The MCF8316D uses motor winding resistance, motor winding inductance and Back-EMF constant to estimate motor position in closed loop operation. The MCF8316D has capability of automatically measuring motor parameters in offline state, rather than having the user enter the values themselves. The MPET routine measures motor winding resistance, inductance, back EMF constant and mechanical load inertia and frictional coefficients. Offline measurement of parameters takes place before normal motor operation. TI recommends to estimate the motor parameters before motor startup to minimize the impact caused due to possible parameter variations.

Figure 6-49 shows the sequence of operation in the MPET routine. The MPET routine is entered when either the MPET_CMD bit is set to 1b or a non-zero target speed is set. The MPET routine consists of four steps namely, IPD, Open Loop Acceleration, Current Ramp Down and Coasting. Each one of these steps are executed if the condition shown below the step evaluates to TRUE; if the condition evaluates to FALSE, the algorithm bypasses that particular step and moves on to the next step in the sequence. Once all the 4 steps are completed (or bypassed), the algorithm exits the MPET routine. If target speed is set to a non-zero value, the algorithm begins the start-up and acceleration sequence (to target speed reference) once MPET routine is exited.

Figure 6-49 MPET Sequence

TI proprietary MPET routine includes following sequence of operation.

• IPD: The MPET routine starts with IPD, if the user enables motor winding resistance or inductance measurement by setting MPET_R = 1b and MPET_L = 1b or if the user defines MOTOR_RES = 0 or MOTOR_IND = 0. The IPD during MPET is configured using the normal motor operation IPD configuration parameters. The IPD current limit and the repeat number is configured using IPD_CURR_THR and IPD_REPEAT. The IPD timer over flow or the IPD current decay time more than three times the current ramp up time can result in MPET_IPD_FAULT.
• Open loop Acceleration:

  After IPD, the MPET routine runs align and then open loop acceleration if the back-EMF constant or mechanical parameter measurement are enabled by setting MPET_KE = 1b and MPET_MECH = 1b. The MPET routine incorporates the sequences for mechanical parameter measurement, if the speed loop PI constants are defined as zero, even if MPET_MECH = 0b. This routine uses normal motor operation open loop configuration parameters. The speed slew rate is set by OL_ACC_A1 and OL_ACC_A2, current reference is set by OL_ILIMIT and speed reference is set by OPN_CL_HANDOFF_THR.
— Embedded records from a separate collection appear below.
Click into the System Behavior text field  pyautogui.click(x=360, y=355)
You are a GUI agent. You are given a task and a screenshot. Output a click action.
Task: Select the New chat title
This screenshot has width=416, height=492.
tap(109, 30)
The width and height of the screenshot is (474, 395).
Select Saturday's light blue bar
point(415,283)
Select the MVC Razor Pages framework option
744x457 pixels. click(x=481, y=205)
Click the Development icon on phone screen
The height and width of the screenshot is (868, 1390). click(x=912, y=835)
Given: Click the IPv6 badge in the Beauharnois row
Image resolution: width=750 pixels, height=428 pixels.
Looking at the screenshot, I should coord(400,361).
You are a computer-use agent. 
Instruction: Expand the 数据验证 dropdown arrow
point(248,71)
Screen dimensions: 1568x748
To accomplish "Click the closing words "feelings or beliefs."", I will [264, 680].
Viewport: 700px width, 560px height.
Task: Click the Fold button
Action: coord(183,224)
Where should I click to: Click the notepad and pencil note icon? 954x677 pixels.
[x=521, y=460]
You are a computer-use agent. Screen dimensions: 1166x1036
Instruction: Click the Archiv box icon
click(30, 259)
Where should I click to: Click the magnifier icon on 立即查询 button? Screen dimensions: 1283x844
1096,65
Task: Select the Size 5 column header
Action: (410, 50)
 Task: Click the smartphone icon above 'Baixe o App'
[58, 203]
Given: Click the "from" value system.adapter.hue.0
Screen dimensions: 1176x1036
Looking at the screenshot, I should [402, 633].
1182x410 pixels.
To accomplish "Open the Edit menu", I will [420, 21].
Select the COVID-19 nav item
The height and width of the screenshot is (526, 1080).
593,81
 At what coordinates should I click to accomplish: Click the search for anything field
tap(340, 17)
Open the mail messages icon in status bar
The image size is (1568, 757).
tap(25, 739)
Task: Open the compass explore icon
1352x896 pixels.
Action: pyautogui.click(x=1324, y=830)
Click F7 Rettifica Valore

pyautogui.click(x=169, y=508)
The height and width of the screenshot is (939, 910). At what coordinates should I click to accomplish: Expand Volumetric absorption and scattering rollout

• Current Ramp Down: After open loop acceleration, if the mechanical parameter measurement is enabled, then the MPET routine optimizes the motor current to lower value sufficient to support the load. If mechanical parameter measurement is disabled (MPET_MECH = 0b, or non-zero speed loop PI parameters) then the MPET will not have the current ramp down sequence.
• Coasting: MPET routine completes the sequence by allowing the motor to coast by enabling Hi-Z. The motor back EMF and indicative values of mechanical parameters are measured during the motor coasting period. If the motor back EMF is lower than the threshold defined in STAT_DETECT_THR, the MPET_BEMF_FAULT is generated.

Selecting the parameters from EEPROM or MPET

The MPET estimated values are available in the MTR_PARAMS Register. Setting the MPET_WRITE_SHADOW bit to 1, writes the MPET estimated values to the shadow/RAM registers and the user-configured (from EEPROM) values in MOTOR_RES, MOTOR_IND, MOTOR_BEMF_CONST, CURR_LOOP_KP, CURR_LOOP_KI, SPD_LOOP_KP and SPD_LOOP_KI shadow/RAM registers will be overwritten by the estimated values from MPET. If any of the shadow/RAM registers are initialized to zero (from EEPROM registers), the MPET estimated values are used for those registers independent of the MPET_WRITE_SHADOW setting. The MPET calculates the current loop KP and KI by using the measured resistance and inductance. The MPET does an estimation of the mechanical parameters including the inertia and frictional coefficient at the shaft (includes both motor and shaft coupled load). These values are used to set an initial values speed loop KP and KI. The estimated speed loop KP and KI setting can be used as an initial setting only and TI recommends to tune these parameters on application by the user based on the performance requirement.